O conceito de família no século XXI
Enviada em 01/12/2020
As dificuldade da nova configuração familiar brasileira
O conceito de família no século XXI não desprende-se da ideia que a sociedade brasileira carrega a herança patriarcal da sociedade europeia. O arranjo padrão de família, formada por homem, mulher e filhos, remete os fundamentos e crenças da igreja, sendo por muito tempo na sociedade moderna ocidental, parte integrante do Estado. Entretanto, o conceito familiar deve ser ampliado, frente as mudanças da sociedade apresentadas no século XXI, assim como descrito na música “Família” da banda Titãs: “Família, família…Cachorro, gato, galinha. Vive junto todo dia. Nunca perde essa mania”. Com o advento da sociedade, a palavra família é apenas um termo, sendo seu conceito ampliado a partir dos novos rearranjos encontrados na população. Dados do mais recente censo brasileiro mostra que a família tradicional (formada por pai, mãe e filho) já não é mais maioria na sociedade, 51% das famílias apresentam configuração diferente. Apesar desses números, O aumento dos casos de intolerância sexual e casos de discriminação contra casais homoafetivos em prédios e condomínios residenciais não são raros de serem vistos nos noticiários dos jornais. Devido à ideia de família padrão estar enraizada no imaginário da população, qualquer tentativa de mudança dos padrões, inseridos da sociedade patriarcal europeia, traz desconforto e muitas vezes acarreta uma ação violenta na tentativa de lidar com a diferença.

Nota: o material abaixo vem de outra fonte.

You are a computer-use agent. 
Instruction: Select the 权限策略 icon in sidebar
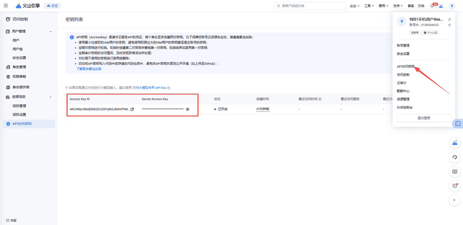(x=8, y=76)
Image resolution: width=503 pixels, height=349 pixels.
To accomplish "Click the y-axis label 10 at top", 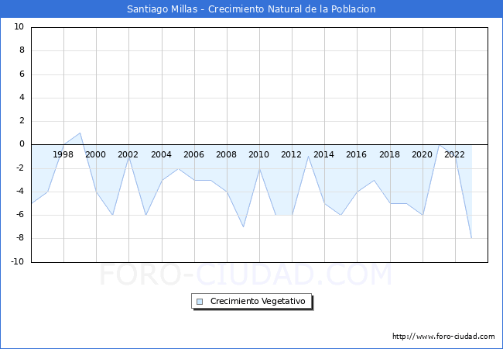I will [x=19, y=27].
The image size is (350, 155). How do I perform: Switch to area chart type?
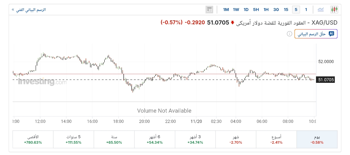click(321, 9)
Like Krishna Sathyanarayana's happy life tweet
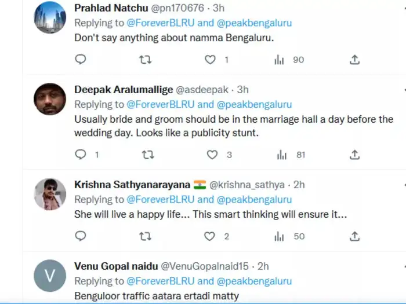The height and width of the screenshot is (304, 406). (x=209, y=236)
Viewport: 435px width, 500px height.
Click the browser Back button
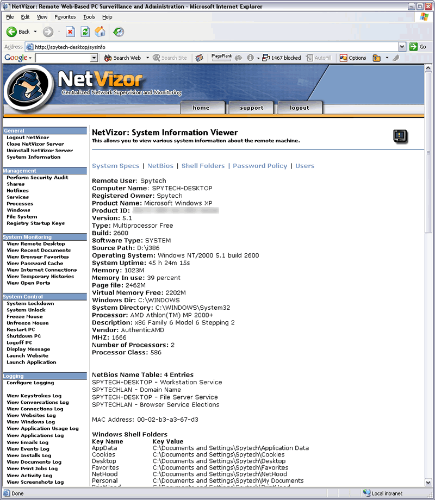click(x=18, y=32)
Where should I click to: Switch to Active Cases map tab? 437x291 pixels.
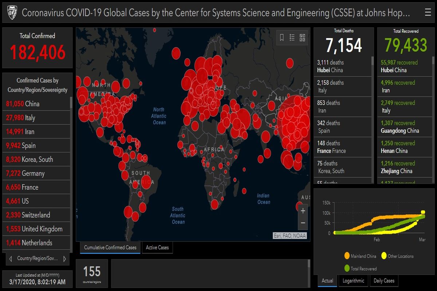click(x=157, y=248)
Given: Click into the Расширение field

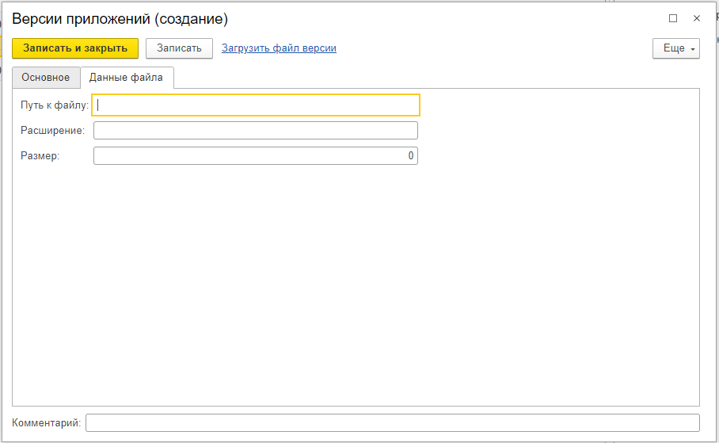Looking at the screenshot, I should [256, 131].
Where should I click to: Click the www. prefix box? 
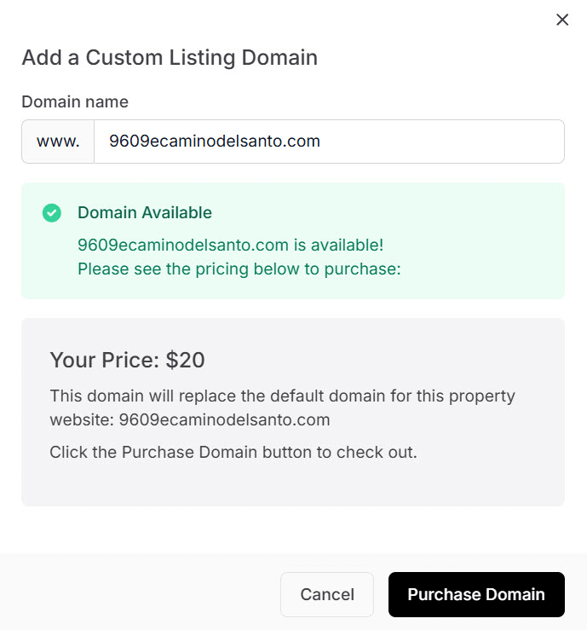click(58, 142)
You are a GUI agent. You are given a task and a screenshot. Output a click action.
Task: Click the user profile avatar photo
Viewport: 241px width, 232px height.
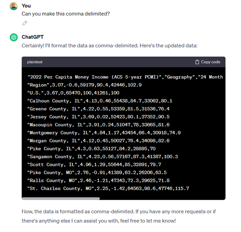(x=14, y=6)
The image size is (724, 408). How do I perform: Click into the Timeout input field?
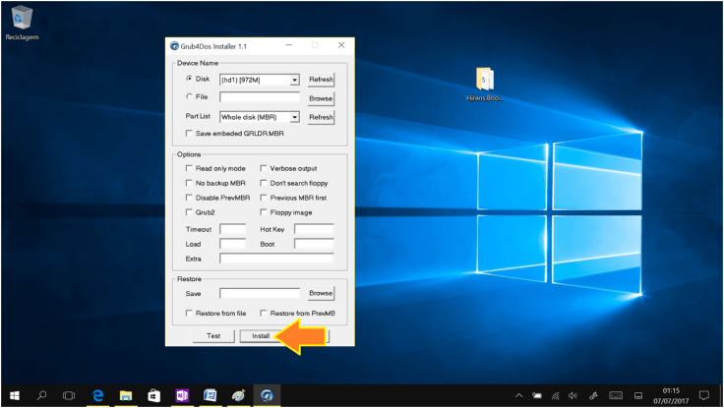[x=233, y=229]
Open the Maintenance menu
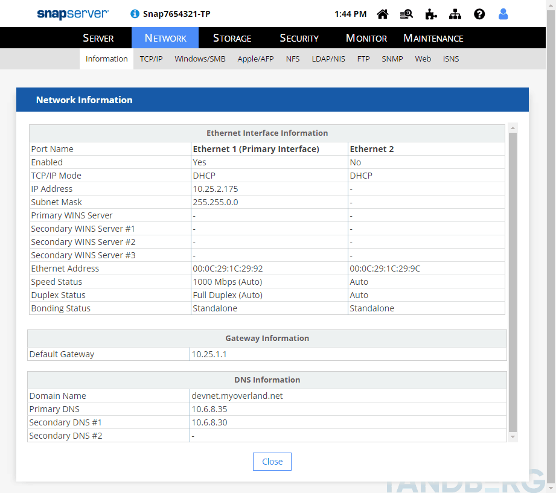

Adicionalmente, o aumento do número de deputados ligados à religião no Congresso Federal traz uma mistura de valores nas propostas de Leis. Observa-se um crescente número de projetos que visam a padronização da família brasileira e discriminar a família não padrão, acarretando prejuízos civis a esse nicho populacional. Os projetos visam agradar os eleitores desses deputados e são visto como uma sobreposição de valores e ideias sobre um grupo específico. Ações perigosas que podem gerar conflitos sociais e historicamente mostram o perigo de se segregar ou marginalizar determinados grupos sociais.
Embora, a sociedade ainda apresente pensamento retrógrado de conceito familiar, novas ações devem ser tomadas para minimizar seus efeito e a longo prazo mudar a própria sociedade. Assim como previsto na Constituição Federal de 1988, o Estado deve ser laico, sendo necessária maior participação do Supremo Federal. A atuação in loco no Congresso para avaliar os projetos propostos e fazer um pré-julgamento, poderia barrar ou alterar os projetos que atentem contra os direitos civis da sociedade. A maior participação da sociedade em projetos que valorizem o poliamor pode mudar sua percepção, mostrando que essas famílias não são ameaças, mas sim uma maneira mais inclusiva e integrativa da coletividade.